**TASK TO COMPLETE**
Since only part of the material below is wanted, output exactly the lines from the one with "The height and width of the screenshot is (1064, 1139)." up to and including the one with "Given: Expand the".

(Beginning of INPUT)

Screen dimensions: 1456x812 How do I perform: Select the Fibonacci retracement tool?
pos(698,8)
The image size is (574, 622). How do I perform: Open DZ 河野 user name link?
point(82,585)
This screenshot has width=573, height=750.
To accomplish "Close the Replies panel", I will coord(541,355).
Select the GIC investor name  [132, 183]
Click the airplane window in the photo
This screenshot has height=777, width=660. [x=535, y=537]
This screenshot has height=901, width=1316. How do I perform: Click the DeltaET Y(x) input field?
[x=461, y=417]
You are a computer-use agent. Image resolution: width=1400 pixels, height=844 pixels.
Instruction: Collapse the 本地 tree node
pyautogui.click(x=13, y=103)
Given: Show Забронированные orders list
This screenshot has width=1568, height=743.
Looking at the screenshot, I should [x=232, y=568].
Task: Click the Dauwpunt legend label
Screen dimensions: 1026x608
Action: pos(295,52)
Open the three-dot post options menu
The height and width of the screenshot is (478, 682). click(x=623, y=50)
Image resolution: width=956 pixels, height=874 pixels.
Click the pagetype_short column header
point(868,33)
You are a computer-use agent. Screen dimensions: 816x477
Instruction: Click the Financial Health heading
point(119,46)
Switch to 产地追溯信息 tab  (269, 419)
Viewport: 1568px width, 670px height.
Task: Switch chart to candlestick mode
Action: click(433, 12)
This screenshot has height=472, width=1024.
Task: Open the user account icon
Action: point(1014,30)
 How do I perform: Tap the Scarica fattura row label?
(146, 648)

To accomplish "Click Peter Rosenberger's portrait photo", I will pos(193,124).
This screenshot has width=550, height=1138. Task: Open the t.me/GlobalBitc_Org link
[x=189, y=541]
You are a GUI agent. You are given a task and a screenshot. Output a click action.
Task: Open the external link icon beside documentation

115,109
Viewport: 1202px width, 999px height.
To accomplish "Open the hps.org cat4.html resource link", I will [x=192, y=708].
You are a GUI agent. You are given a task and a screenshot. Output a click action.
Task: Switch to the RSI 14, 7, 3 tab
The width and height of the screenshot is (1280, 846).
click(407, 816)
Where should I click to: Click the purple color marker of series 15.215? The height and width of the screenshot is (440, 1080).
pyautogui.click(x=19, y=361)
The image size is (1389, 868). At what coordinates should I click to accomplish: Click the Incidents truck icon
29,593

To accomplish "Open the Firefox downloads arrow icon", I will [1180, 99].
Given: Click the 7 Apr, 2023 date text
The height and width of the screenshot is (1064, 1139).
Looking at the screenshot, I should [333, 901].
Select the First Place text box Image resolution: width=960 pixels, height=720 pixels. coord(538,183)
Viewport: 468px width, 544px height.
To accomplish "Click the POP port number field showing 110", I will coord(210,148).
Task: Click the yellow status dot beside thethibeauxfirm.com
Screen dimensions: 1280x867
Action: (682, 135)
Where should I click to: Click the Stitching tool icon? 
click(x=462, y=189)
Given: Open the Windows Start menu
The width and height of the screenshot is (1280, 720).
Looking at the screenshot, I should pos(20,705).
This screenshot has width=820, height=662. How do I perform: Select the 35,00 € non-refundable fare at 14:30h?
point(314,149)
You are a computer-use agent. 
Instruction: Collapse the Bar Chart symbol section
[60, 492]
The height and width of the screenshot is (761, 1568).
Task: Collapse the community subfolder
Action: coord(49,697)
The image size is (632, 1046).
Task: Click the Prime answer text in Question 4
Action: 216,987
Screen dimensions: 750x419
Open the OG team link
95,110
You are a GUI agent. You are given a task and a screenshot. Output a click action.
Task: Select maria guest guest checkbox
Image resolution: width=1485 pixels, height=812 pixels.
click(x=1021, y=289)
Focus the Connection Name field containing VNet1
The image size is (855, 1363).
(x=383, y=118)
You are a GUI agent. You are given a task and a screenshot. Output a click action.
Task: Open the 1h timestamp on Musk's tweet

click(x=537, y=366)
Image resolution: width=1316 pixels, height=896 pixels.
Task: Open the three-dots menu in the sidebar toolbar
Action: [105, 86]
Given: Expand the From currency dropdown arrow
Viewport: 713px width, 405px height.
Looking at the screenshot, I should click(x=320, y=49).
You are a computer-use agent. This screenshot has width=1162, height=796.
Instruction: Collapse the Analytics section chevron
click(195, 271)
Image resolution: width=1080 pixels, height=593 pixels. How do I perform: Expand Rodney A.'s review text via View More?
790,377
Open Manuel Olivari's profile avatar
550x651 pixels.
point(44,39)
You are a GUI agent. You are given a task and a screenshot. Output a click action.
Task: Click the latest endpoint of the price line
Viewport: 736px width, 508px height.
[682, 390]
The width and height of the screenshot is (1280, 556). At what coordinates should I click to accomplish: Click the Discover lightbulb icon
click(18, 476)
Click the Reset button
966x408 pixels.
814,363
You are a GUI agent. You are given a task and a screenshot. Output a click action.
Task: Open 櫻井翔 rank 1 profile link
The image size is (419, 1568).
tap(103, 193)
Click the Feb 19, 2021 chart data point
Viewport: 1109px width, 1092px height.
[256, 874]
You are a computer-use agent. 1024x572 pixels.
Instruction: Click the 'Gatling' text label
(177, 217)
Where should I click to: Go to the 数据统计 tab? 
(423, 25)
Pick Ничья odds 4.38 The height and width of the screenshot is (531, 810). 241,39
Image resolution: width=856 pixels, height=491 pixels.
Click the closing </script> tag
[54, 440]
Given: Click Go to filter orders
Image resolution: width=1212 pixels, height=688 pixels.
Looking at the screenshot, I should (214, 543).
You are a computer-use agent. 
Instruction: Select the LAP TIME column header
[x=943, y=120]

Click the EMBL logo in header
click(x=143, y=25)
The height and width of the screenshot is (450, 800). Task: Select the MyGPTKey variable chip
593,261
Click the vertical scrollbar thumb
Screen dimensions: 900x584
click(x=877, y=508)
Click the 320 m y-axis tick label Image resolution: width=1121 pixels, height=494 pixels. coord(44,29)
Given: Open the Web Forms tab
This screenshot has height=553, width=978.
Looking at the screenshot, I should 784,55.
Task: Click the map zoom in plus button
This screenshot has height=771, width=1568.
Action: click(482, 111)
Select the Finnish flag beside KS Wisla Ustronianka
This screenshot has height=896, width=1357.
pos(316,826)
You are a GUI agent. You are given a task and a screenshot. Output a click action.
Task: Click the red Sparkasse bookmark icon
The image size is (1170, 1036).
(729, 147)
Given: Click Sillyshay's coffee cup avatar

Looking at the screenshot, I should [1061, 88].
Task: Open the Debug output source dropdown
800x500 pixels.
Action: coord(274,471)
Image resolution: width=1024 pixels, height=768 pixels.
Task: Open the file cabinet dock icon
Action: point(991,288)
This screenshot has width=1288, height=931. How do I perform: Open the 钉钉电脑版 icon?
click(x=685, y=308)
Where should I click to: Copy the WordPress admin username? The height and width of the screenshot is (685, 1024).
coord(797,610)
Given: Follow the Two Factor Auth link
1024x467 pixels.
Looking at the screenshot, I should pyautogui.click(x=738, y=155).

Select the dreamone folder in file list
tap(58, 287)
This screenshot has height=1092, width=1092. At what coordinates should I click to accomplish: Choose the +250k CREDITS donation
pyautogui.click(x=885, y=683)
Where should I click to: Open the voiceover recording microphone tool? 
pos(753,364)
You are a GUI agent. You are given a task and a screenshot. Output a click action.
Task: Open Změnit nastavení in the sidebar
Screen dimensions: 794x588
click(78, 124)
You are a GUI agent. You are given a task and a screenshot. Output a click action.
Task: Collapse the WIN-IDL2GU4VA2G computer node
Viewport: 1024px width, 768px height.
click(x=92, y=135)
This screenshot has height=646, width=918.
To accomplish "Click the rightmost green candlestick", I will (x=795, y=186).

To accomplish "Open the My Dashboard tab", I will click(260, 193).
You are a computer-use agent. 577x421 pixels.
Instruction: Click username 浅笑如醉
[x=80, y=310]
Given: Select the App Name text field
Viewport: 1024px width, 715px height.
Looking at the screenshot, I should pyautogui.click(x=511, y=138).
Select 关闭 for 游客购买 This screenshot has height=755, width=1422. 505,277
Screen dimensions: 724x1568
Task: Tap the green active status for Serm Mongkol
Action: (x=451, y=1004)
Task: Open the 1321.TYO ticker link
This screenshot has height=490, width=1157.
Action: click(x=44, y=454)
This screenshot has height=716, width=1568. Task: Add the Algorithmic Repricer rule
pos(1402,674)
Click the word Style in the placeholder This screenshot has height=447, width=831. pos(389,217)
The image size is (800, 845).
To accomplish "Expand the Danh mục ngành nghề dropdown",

(End of INPUT)

**EXERCISE OUTPUT**
The height and width of the screenshot is (1064, 1139).
Looking at the screenshot, I should [333, 901].
Select the First Place text box Image resolution: width=960 pixels, height=720 pixels. coord(538,183)
Viewport: 468px width, 544px height.
To accomplish "Click the POP port number field showing 110", I will coord(210,148).
Task: Click the yellow status dot beside thethibeauxfirm.com
Screen dimensions: 1280x867
Action: (682, 135)
Where should I click to: Click the Stitching tool icon? 
click(x=462, y=189)
Given: Open the Windows Start menu
The width and height of the screenshot is (1280, 720).
Looking at the screenshot, I should pos(20,705).
This screenshot has width=820, height=662. How do I perform: Select the 35,00 € non-refundable fare at 14:30h?
point(314,149)
You are a computer-use agent. 
Instruction: Collapse the Bar Chart symbol section
[60, 492]
The height and width of the screenshot is (761, 1568).
Task: Collapse the community subfolder
Action: coord(49,697)
The image size is (632, 1046).
Task: Click the Prime answer text in Question 4
Action: 216,987
Screen dimensions: 750x419
Open the OG team link
95,110
You are a GUI agent. You are given a task and a screenshot. Output a click action.
Task: Select maria guest guest checkbox
Image resolution: width=1485 pixels, height=812 pixels.
click(x=1021, y=289)
Focus the Connection Name field containing VNet1
The image size is (855, 1363).
(x=383, y=118)
You are a GUI agent. You are given a task and a screenshot. Output a click action.
Task: Open the 1h timestamp on Musk's tweet

click(x=537, y=366)
Image resolution: width=1316 pixels, height=896 pixels.
Task: Open the three-dots menu in the sidebar toolbar
Action: [105, 86]
Given: Expand the From currency dropdown arrow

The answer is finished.